Ketika Cinta dan Misteri Berlomba
--Cinta
Wahai Misteri, Kenapa kau
berlari? Apa yang kau kejar? Bukankah kau tak perlu mengejar, apalagi
mendahului langkahku. Aku masih sabar menghitung setapak demi setapak
jalan yang sudah tertulis semenjak engkau belum lahir. Aku masih
merangkai, kata yang dulu terhempas dan tak pernah terpias di
langit-langit merah, milikku.
Aku memang bisu, tapi
bukan tak bisa berkata. Aku memang diam, tapi di dalam kesunyianku
Dia pasti tahu dan tak perlu kau tahu. Aku memang pengelana, yang
selalu merunut jalanan sepi demi meleburnya jiwa ke dalam Jiwa yang
Hakiki. Karena aku adalah Manunggaling Kawulo Gusti!
Yang selalu akan tahu prahara di depanku, yang selalu bisa merasa,
tentang belati tajam yang kau lemparkan padaku.
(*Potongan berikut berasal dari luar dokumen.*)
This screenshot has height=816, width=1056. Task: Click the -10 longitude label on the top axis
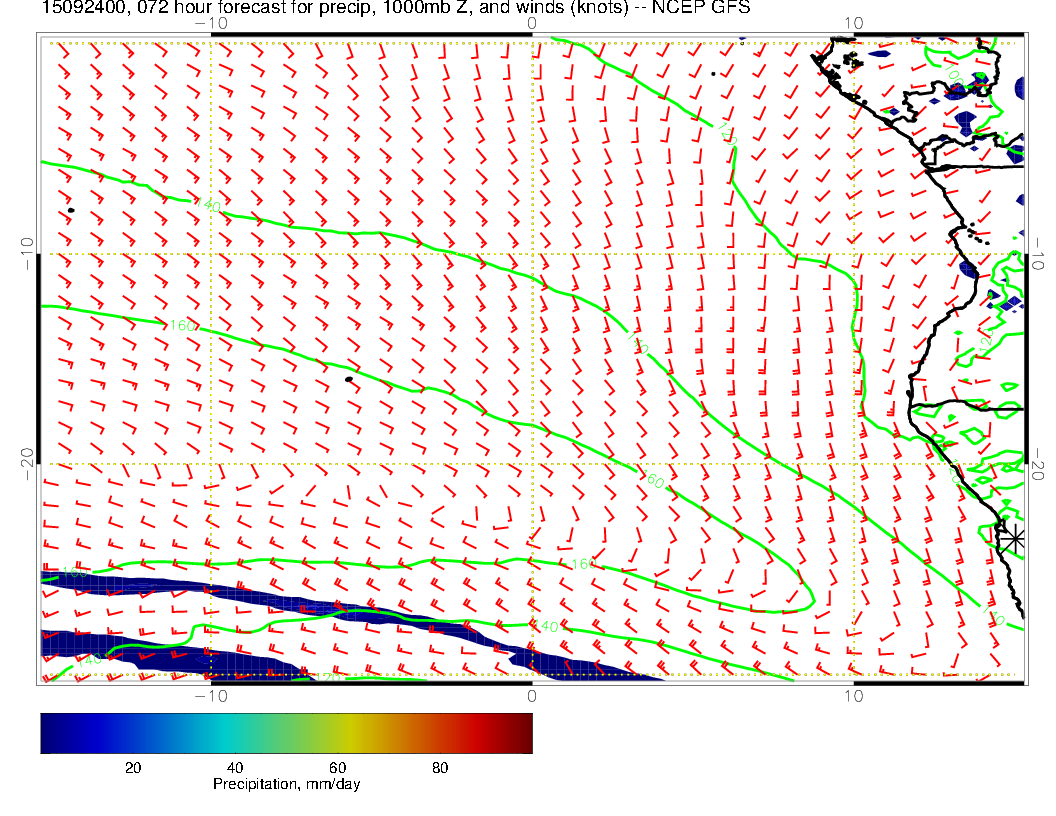click(210, 22)
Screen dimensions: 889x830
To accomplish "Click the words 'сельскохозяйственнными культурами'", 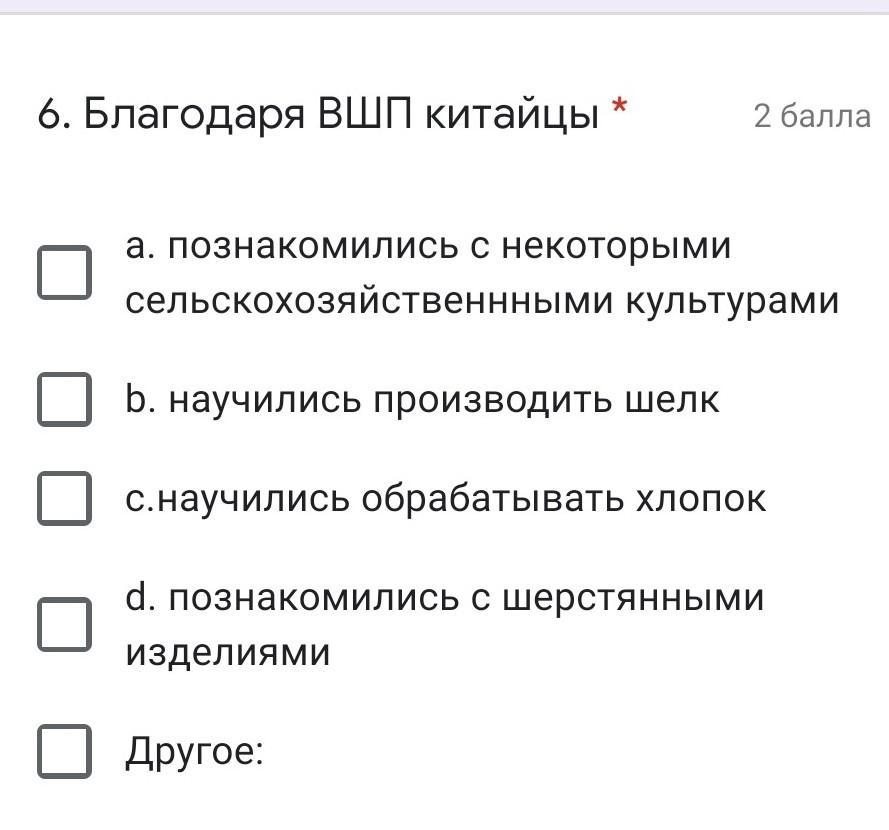I will pyautogui.click(x=482, y=301).
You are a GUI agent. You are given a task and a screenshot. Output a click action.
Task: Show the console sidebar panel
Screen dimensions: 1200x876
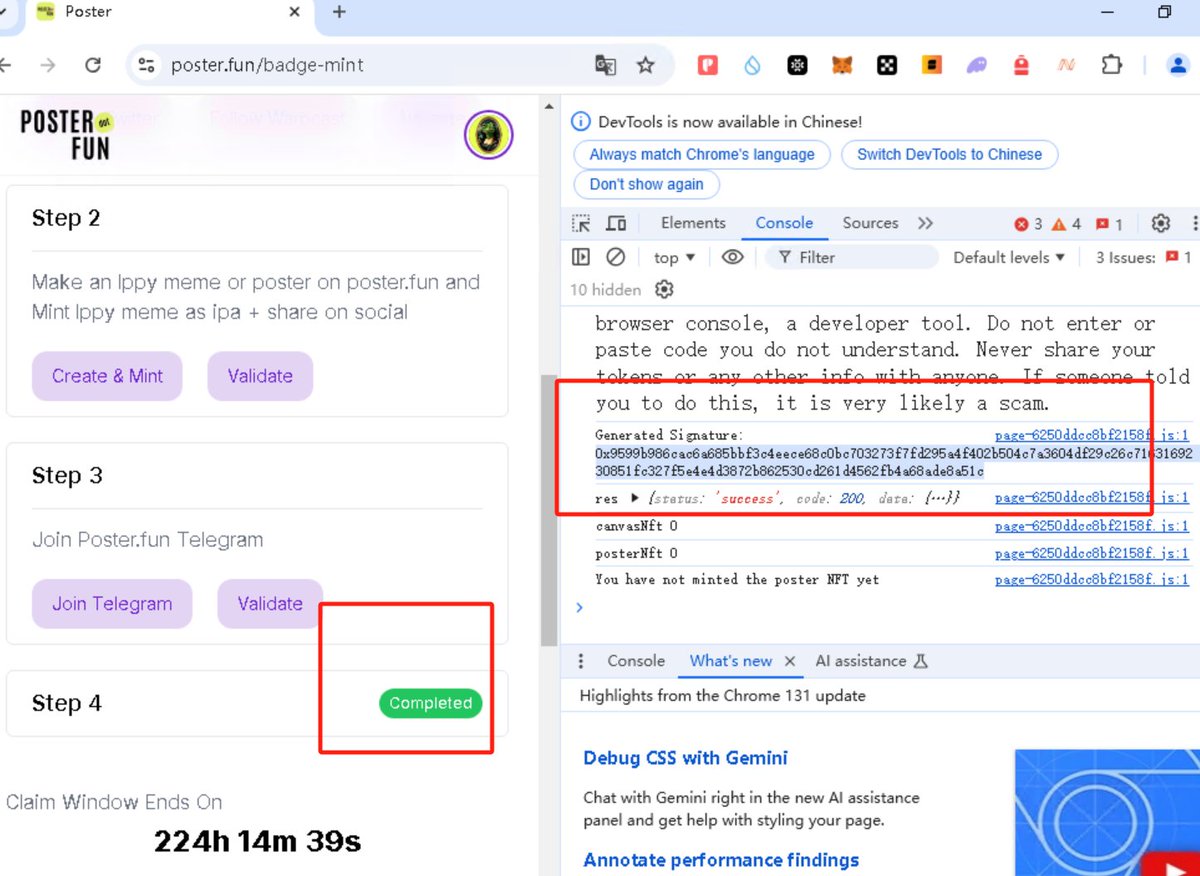581,257
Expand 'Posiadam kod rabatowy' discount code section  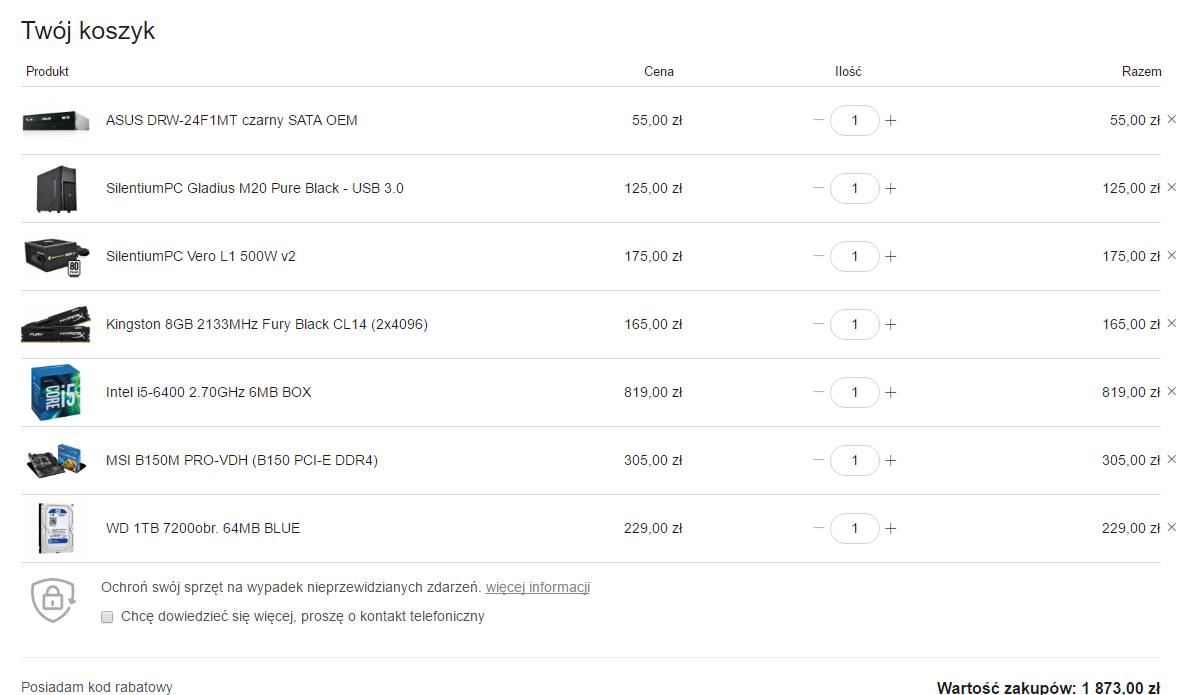tap(97, 687)
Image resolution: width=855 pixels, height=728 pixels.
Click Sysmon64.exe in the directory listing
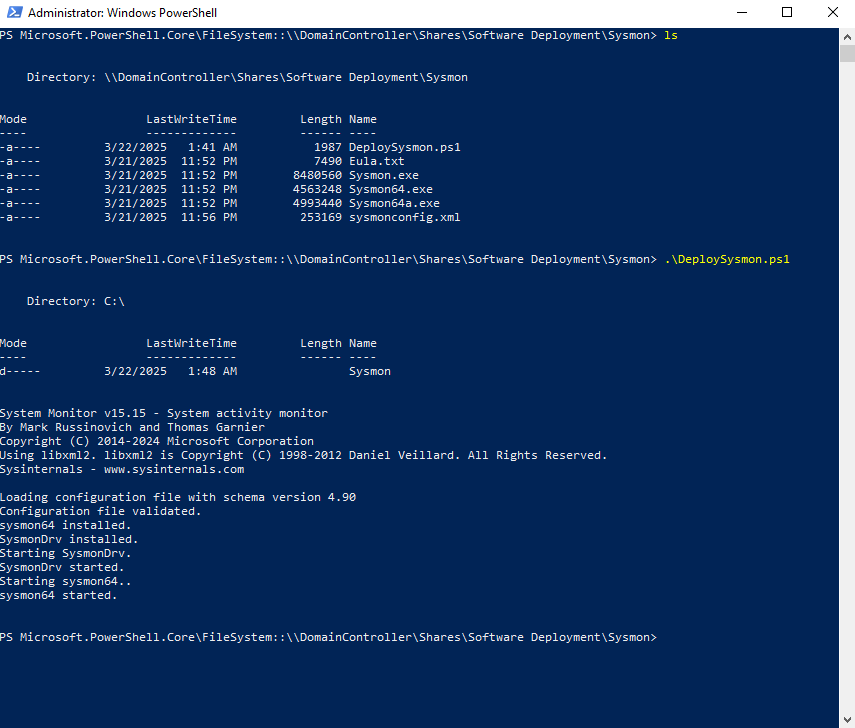(x=390, y=189)
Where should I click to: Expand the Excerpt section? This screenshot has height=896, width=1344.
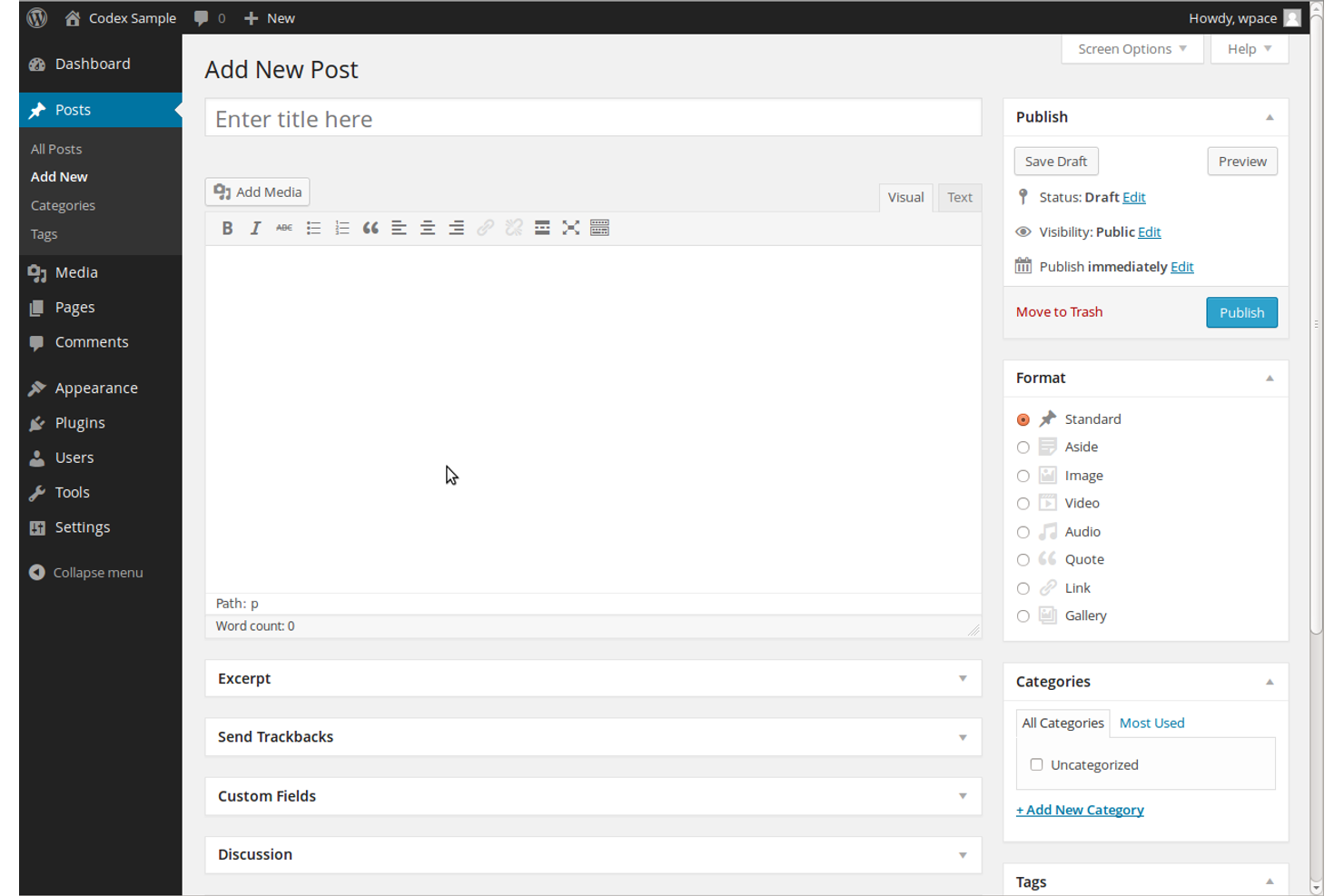click(963, 678)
Yang selalu waspada
akan hujan dan petir yang nanti kau timbulkan untukku. Aku Pasti
Tahu!
Kepadamu
Misteri, tak usah kau buka topeng keabadianmu. Tak perlu kau tulis
surat dalam lembaran merah demi agar aku menoleh padamu. Tak perlu!
Karena aku akan terus melangkah, menjalani apa yang Dia gariskan
untukku.
--Misteri
Wahai
Cinta, kenapa kau takut? Apa yang kau takutkan? Bukankah engkau sudah
bisa melebur bersama Jiwa Penggenggam Makhluk. Bersabarlah, karena
aku hanya menjalankan peran yang ditulis untukku dan untukmu. Aku tak
akan mengganggumu merangkai kata yang dulu sempat kuambil darimu. Pun
aku tak akan menggila dengan over acting
kepada semua orang, apalagi kepadamu demi sebuah perhatian milikmu.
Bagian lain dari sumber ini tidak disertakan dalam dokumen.